Lewis shares that students’ ability to work together without a teacher using Microsoft Teams also allows them to “take ownership of their own learning.” Lewis explains that she knows that students are using the tool effectively when they demonstrate patience with themselves. She says, “They’ll go through the steps and not just ask me when they can’t get something on the first try.”
In our survey and interviews, some educators shared about using instructional technology to develop executive functioning skills, even if that was not their main goal. Brian Schum, a former history teacher and the coordinator of instruction and technology integration at a public school district in California, explained that while the teachers he works with don’t explicitly teach executive functioning through technology, he intentionally seeks out tools that allow opportunities to practice related skills such as flexible thinking and self-control. For example, he works with teachers to understand how to use Google Suite to intentionally support executive functioning. “As a student you have to be responsible since when you’re using the Google tools, it removes the excuse that you’ve lost your work,” Schum says, citing the visibility of assignments created on Google and Google Classroom’s “turn-it-in” feature.

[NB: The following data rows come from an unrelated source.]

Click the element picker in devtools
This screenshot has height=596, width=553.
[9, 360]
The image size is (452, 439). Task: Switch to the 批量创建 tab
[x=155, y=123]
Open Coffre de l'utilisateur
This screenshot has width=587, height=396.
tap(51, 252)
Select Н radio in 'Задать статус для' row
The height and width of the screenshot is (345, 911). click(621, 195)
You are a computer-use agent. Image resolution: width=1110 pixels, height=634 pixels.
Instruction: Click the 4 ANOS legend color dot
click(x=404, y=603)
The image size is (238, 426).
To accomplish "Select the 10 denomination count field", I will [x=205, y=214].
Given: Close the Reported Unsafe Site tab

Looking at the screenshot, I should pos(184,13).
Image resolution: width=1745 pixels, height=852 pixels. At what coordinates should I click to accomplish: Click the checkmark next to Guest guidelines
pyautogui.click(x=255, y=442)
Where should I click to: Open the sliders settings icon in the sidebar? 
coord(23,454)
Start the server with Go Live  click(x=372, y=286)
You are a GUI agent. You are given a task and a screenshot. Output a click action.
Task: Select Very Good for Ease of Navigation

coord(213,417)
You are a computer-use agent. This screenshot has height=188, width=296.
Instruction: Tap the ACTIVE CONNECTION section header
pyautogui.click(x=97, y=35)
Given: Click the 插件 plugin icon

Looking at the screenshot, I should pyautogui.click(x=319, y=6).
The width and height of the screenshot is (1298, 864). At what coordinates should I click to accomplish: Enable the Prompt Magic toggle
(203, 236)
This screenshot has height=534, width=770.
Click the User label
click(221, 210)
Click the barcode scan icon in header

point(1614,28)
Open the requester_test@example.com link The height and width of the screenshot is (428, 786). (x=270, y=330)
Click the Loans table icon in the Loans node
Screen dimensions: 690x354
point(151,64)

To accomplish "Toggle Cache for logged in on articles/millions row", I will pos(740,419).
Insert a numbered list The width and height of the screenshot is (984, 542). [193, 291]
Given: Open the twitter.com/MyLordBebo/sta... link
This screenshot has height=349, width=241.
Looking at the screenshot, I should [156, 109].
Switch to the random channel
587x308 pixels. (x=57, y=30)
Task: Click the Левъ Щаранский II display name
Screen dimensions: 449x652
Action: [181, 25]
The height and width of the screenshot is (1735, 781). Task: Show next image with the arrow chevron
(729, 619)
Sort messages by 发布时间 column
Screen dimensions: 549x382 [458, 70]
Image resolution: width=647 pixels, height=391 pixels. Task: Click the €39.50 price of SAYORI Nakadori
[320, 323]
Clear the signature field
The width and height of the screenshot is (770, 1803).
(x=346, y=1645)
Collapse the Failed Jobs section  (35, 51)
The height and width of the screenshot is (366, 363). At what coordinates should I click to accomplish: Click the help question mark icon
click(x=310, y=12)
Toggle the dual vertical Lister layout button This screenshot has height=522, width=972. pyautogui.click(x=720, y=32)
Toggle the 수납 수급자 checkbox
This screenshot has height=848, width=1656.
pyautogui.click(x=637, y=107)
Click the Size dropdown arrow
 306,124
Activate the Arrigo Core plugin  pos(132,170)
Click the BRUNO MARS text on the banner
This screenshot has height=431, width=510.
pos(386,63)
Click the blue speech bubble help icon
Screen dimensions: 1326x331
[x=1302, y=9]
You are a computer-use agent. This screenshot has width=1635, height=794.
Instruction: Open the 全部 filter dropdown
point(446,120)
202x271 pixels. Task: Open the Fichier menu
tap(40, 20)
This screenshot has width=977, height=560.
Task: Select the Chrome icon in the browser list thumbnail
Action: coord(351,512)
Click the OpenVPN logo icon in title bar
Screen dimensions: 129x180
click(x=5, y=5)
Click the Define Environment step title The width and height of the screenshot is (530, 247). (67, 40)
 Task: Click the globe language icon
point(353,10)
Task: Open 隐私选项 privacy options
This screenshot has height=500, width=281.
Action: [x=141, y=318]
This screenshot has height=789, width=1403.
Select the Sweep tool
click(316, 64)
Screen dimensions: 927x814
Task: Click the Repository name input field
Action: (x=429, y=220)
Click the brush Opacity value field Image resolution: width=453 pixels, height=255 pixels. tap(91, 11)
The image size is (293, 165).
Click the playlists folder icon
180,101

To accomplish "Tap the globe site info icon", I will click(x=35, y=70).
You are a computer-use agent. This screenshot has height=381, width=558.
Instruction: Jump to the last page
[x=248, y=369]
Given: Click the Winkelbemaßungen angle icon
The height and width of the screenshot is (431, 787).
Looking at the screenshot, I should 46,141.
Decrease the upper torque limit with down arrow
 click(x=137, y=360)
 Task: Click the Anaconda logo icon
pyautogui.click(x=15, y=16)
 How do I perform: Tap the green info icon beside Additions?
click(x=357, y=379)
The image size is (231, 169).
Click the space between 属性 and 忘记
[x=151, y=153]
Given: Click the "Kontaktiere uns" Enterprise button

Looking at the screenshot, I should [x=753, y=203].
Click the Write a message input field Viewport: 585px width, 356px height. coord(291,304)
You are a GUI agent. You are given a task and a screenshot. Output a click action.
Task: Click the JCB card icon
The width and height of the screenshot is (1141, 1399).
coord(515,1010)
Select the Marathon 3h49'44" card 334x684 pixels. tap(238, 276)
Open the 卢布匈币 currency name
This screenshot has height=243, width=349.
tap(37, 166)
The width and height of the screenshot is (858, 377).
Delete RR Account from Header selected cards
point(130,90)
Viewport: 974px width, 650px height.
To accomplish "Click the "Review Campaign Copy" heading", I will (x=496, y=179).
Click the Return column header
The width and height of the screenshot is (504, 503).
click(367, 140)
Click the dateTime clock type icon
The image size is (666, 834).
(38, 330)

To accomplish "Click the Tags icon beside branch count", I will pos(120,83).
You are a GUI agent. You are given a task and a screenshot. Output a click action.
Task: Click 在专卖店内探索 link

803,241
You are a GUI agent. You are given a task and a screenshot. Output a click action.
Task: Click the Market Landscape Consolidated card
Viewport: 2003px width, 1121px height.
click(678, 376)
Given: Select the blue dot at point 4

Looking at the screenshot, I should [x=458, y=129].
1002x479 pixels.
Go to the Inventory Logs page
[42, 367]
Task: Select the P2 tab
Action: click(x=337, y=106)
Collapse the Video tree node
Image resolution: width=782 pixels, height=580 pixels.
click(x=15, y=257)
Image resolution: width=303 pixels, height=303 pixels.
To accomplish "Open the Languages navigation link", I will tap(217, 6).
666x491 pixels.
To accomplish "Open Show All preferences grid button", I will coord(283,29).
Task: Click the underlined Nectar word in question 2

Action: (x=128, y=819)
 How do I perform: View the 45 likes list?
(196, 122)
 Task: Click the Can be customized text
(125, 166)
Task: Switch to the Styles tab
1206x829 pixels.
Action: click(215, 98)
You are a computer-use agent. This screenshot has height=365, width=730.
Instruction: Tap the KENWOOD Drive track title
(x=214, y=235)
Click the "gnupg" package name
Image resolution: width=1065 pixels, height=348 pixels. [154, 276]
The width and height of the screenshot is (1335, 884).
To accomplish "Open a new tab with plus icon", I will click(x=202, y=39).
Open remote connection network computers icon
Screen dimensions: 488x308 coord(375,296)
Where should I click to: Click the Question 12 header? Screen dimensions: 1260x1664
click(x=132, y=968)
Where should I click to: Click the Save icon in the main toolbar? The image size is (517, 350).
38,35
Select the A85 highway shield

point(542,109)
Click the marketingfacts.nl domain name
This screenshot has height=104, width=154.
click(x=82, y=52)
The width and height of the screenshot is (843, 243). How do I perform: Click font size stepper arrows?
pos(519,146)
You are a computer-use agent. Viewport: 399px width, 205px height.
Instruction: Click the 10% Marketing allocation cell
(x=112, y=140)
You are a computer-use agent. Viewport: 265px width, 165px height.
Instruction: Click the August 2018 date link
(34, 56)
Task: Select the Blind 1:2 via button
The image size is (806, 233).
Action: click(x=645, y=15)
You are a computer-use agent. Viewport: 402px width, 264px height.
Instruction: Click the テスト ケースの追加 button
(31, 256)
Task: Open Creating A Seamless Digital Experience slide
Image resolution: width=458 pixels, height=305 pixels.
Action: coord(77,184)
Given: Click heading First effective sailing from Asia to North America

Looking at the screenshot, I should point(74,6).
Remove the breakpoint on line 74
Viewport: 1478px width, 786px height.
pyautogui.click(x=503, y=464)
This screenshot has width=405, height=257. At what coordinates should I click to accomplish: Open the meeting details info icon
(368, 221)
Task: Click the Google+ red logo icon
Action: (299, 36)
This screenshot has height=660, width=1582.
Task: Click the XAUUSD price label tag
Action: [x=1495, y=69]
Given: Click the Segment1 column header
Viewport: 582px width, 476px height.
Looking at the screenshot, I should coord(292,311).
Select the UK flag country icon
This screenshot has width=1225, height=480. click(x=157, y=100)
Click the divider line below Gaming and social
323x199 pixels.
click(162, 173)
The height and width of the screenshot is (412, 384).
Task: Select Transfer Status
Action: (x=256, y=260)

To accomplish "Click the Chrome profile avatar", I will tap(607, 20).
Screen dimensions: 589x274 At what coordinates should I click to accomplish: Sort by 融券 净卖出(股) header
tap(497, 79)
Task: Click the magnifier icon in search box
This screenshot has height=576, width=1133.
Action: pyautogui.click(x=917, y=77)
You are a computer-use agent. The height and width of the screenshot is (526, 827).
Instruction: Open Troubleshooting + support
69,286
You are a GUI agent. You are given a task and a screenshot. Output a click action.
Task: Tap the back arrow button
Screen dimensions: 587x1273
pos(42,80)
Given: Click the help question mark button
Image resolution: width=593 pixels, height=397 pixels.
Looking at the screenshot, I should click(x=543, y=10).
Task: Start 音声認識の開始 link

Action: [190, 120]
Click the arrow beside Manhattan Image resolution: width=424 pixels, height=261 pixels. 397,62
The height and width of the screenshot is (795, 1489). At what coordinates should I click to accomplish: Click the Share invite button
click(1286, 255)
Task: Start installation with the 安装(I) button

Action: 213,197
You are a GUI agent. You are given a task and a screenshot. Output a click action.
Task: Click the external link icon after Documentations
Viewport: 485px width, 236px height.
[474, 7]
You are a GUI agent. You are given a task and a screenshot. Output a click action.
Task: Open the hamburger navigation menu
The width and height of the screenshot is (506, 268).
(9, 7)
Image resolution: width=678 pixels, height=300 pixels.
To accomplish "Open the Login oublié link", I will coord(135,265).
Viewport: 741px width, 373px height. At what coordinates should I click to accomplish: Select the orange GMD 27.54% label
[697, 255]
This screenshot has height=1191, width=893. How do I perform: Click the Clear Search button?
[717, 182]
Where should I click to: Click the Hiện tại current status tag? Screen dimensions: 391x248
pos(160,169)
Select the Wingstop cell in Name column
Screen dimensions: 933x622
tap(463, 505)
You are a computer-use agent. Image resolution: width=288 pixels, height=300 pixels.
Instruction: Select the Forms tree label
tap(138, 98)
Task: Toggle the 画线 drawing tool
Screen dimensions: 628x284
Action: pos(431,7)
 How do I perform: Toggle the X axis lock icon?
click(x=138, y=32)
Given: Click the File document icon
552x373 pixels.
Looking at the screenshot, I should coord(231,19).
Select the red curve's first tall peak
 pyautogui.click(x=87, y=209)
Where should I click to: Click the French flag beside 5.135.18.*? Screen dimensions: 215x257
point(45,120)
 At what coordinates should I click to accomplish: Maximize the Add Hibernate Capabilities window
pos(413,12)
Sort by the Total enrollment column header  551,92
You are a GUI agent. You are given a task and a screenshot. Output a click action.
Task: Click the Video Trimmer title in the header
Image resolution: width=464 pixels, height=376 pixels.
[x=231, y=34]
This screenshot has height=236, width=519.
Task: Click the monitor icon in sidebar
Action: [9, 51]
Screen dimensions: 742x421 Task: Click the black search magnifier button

Ann-Marie Fine, a high school world history teacher at public school in California also encourages students to use Google Drive to improve their executive functioning. “They’re going ahead and using Drive not just to organize themselves, but to collaborate with other students. Students often drop files haphazardly. I try to get them to create a History folder, have a system and name docs.” Fine doesn’t have a perfect way to measure success with these skills, but she sees these skills as transferable to other parts of students’ personal and academic lives. “It’s very informal,” Fine says of her efforts to measure student progress with Google Drive.
Gut-Checking Success
In our survey and interviews, we found many educators like Fine, who rely on data like quizzes, tests and graded projects in their evaluation of students’ academic performance in their classes. But when it comes to measuring students’ ability to use instructional technology effectively, many teachers rely more on their gut.
In our survey, 70 percent (240 of 341) of respondents reported that they monitored student progress with use of instructional technology by observing students as they use the product. This makes sense given that the teachers we interviewed weren’t asked to produce evidence of student understanding of tech tools, and given the depth of their other teaching responsibilities—especially during the pandemic.
Ashley Fort, a digital learning coach and technology teacher at a K-12 public school in rural South Carolina, explains that she knows a product is successful when students “catch on quickly” and she doesn’t “see them struggling with it.”
Kelli Etheredge, a design thinking teacher and Director of Teaching and Learning Resources at an independent school in Alabama agrees. Etheredge says that she looks for “ease of use.” “I love it when students say ‘We’re not using a lot of technology.’ It becomes ubiquitous. I don’t want to see it as another piece of what they’re doing. I want them to see it as the pencil that does the job the best…. When a tech tool is hard and causes a lot of stress, it’s not successful.”
All of the educators we interviewed for this project agreed with Fort and Etheredge’s sentiments. They know success when they see it. What do they look for? Students engaged in learning, and not dwelling on the frustrations of the tech tool.